_Task description_:
All lines from the one holding "2520x1461 pixels." down to the last line of the entries are to be reproduced exactly, with no other lines.

_Data_:
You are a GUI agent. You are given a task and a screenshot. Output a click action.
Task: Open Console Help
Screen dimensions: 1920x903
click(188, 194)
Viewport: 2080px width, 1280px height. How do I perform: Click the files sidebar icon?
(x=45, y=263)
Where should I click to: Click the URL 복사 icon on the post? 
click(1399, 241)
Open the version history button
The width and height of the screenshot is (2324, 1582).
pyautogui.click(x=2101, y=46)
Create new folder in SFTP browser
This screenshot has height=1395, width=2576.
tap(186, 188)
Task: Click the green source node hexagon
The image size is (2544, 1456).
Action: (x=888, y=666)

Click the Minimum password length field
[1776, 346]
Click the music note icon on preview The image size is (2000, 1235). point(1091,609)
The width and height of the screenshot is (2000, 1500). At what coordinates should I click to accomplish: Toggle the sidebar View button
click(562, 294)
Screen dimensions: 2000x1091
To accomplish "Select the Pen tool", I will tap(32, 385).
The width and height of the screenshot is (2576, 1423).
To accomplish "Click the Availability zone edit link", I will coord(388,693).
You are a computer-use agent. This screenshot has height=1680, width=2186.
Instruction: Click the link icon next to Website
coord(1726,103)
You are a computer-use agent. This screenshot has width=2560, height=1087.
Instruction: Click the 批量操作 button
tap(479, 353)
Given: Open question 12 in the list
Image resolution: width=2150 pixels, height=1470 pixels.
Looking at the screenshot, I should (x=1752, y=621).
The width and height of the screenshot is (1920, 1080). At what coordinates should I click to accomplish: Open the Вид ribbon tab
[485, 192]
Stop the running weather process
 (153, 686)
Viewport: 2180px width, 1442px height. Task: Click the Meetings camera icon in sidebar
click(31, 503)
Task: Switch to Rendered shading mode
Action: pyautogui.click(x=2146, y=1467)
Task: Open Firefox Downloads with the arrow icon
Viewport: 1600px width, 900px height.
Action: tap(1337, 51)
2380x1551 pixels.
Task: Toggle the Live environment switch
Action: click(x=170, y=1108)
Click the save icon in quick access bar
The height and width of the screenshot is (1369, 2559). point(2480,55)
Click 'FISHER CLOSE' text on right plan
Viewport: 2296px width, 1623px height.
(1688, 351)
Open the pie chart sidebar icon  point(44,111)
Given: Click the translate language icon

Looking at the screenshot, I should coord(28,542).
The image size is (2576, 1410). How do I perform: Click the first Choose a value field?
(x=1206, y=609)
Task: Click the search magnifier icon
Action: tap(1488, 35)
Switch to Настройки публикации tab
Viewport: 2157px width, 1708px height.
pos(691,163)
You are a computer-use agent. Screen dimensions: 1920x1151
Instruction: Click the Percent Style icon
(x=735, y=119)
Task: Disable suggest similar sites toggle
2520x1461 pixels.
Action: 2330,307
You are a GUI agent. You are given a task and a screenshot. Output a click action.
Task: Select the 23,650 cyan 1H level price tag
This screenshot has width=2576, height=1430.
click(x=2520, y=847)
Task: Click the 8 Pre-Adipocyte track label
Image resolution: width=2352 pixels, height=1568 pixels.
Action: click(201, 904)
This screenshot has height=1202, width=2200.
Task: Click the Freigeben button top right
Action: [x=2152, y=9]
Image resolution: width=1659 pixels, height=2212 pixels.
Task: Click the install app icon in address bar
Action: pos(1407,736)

_Output for this task_:
2520x1461 pixels.
Action: 2330,307
You are a GUI agent. You are given a task and a screenshot. Output a click action.
Task: Select the 23,650 cyan 1H level price tag
This screenshot has width=2576, height=1430.
click(x=2520, y=847)
Task: Click the 8 Pre-Adipocyte track label
Image resolution: width=2352 pixels, height=1568 pixels.
Action: click(201, 904)
This screenshot has height=1202, width=2200.
Task: Click the Freigeben button top right
Action: [x=2152, y=9]
Image resolution: width=1659 pixels, height=2212 pixels.
Task: Click the install app icon in address bar
Action: pos(1407,736)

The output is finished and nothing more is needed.